The typical Carroll is gray, somber, or, more often, delicate to the point of suggesting a luminous immateriality, but his colors are on occasion clear and bright. His line is fluid and sensitive, and his craftsmanship is superb. All that he does bears the stamp of direct, intellectual honesty. This artist was born in Kansas City in 1892, and studied with Frank Duveneck, from whom he can be seen to have derived his regard for the classical painting tradition.
Yasuo Kuniyoshi is a native of Japan (born 1893) who came to America in 1906. His work resembles that of John Carroll, not only in its independence of conventional style limitations, but also in its subtlety and its essentially imaginative inspiration. There is the familiar Kuniyoshi brown, as distinctive a note of this artist's products as is the Carroll gray. Kuniyoshi has brought a lively creative spirit to his experiments in many phases of modernist painting, and when he says that he is a realist, it is apparent that he, also, conceives of the meaning of the word as other than visual verisimilitude.
The droll three-cornered cows produced as a series to demonstrate one phase of Cubism have already been mentioned as an example of his gift for fantasy. His Boy Stealing Fruit is like an accentuated copy of American provincial painting (at its hard, bright, objective best), with a stressing of the aesthetic significance. It is, at the same time, (and the fact is typical of many Kuniyoshi still-life arrangements) given a psychological meaning. It is a sly piece of portraiture, incidentally, with observations upon the morallessness of greedy infancy.
Pascin has frequently been noted as an influence observable in many Kuniyoshi women. But his gains from that and other European artists, at certain stages, can be seen to have been made through a fresh approach each time to the aesthetic problem, and his resultant painting has usually revealed an original talent of an exceptionally sensitive kind. The Twentieth Century Index of American Artists said, in giving this artist's biographical record, that he was the only Japanese in America who showed influences of neither Occidental nor Oriental tradition.
Kuniyoshi's maturest painting appears in canvases of which Café ( 1937) is an example. Technically, this is modernist work of a distinguished order, where the unity of the plastic construction seems to have been assimilated unobtrusively into the unity of psychological atmosphere, and "the girl is seen to live in her own right," as one newspaper critic said. As in the Carroll portrait studies and figures, all is integral to the design. The few strong, simple volumes are held in a free, centrifugal rhythm and made to communicate a unity of vision by means that could belong to no other painting conception than that of the twentieth century.

Information shown.
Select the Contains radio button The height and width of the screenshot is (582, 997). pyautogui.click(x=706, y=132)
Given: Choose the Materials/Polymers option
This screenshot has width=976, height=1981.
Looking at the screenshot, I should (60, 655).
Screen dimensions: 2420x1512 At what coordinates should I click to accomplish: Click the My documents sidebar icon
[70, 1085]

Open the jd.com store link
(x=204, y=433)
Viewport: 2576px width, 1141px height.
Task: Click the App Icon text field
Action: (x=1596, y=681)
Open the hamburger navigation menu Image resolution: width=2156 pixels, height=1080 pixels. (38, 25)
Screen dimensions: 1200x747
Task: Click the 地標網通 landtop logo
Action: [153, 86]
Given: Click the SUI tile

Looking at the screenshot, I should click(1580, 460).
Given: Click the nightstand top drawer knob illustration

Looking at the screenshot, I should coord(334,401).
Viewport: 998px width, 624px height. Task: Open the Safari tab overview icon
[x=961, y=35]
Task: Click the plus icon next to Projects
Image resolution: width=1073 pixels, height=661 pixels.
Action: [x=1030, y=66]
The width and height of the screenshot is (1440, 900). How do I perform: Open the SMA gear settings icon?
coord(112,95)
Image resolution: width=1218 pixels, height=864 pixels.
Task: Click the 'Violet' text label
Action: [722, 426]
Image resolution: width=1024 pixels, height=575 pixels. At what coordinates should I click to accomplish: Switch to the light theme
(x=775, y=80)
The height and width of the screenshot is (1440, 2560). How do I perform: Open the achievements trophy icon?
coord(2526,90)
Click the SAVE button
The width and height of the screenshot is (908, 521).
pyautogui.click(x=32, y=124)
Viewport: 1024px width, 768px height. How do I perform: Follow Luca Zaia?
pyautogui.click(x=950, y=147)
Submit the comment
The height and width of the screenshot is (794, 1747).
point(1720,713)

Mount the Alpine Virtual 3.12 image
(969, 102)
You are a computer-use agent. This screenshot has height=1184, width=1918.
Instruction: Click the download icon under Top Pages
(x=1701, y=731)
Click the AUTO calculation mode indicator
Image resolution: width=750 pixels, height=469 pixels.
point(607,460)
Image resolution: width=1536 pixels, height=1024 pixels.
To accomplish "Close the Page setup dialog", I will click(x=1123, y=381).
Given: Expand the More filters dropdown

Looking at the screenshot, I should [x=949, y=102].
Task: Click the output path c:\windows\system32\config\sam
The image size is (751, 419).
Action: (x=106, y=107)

Short exercise 1.
In the passage on Carroll and Kuniyoshi, what year did Kuniyoshi come to America?
Short exercise 2.
Please carry on the passage on Carroll and Kuniyoshi from the point where it stops.

Written reply 1.
1906

Written reply 2.
Franklin Watkins of Philadelphia who has something in common with these men, has made his reputation as a painter upon the rather remarkable gift of precipitating the observer into moments of suspense as if they were pauses preceding the climax of a tense drama. The significance is aesthetic and not literary because the subjects live in the moment alone. In the case of Man Laughing at Woman (from the Courtauld collection, London University) the observer does not care why, or what the woman will say. Rather, he has a moment of fascinated participation, from an angle of vision that is very oblique indeed, in one of the ancient inequalities of creation. In Gabriel, the spirit of young self-expression flares high as the cornettist toots his horn, with a skull among the properties on the table beside him; and in Soliloquy, the same young man in a moment of profound introversion surrenders his fancy to what may be the raptures of first love. In all these paintings, in Paper Bouquet, Suicide in Costume, and other typical Watkins pictures (which show a regard for the conventions of fine painting), almost extravagant use is made of the modernist device of distorting for emphasis. In the least effective works, plastic organization is sacrificed to visual suggestiveness, but oftenest there is a firm structure; and there is a quality here which belongs to the age that has produced the angle shots of the candid camera, and the behavior psychologist's "looking at" human nature. Franklin Watkins is a sensitive artist who takes the stuff of a highly individual subjective experience and gives it a plastic embodiment, painting (as does John Carroll) to add to the pleasure and amusement of the observer.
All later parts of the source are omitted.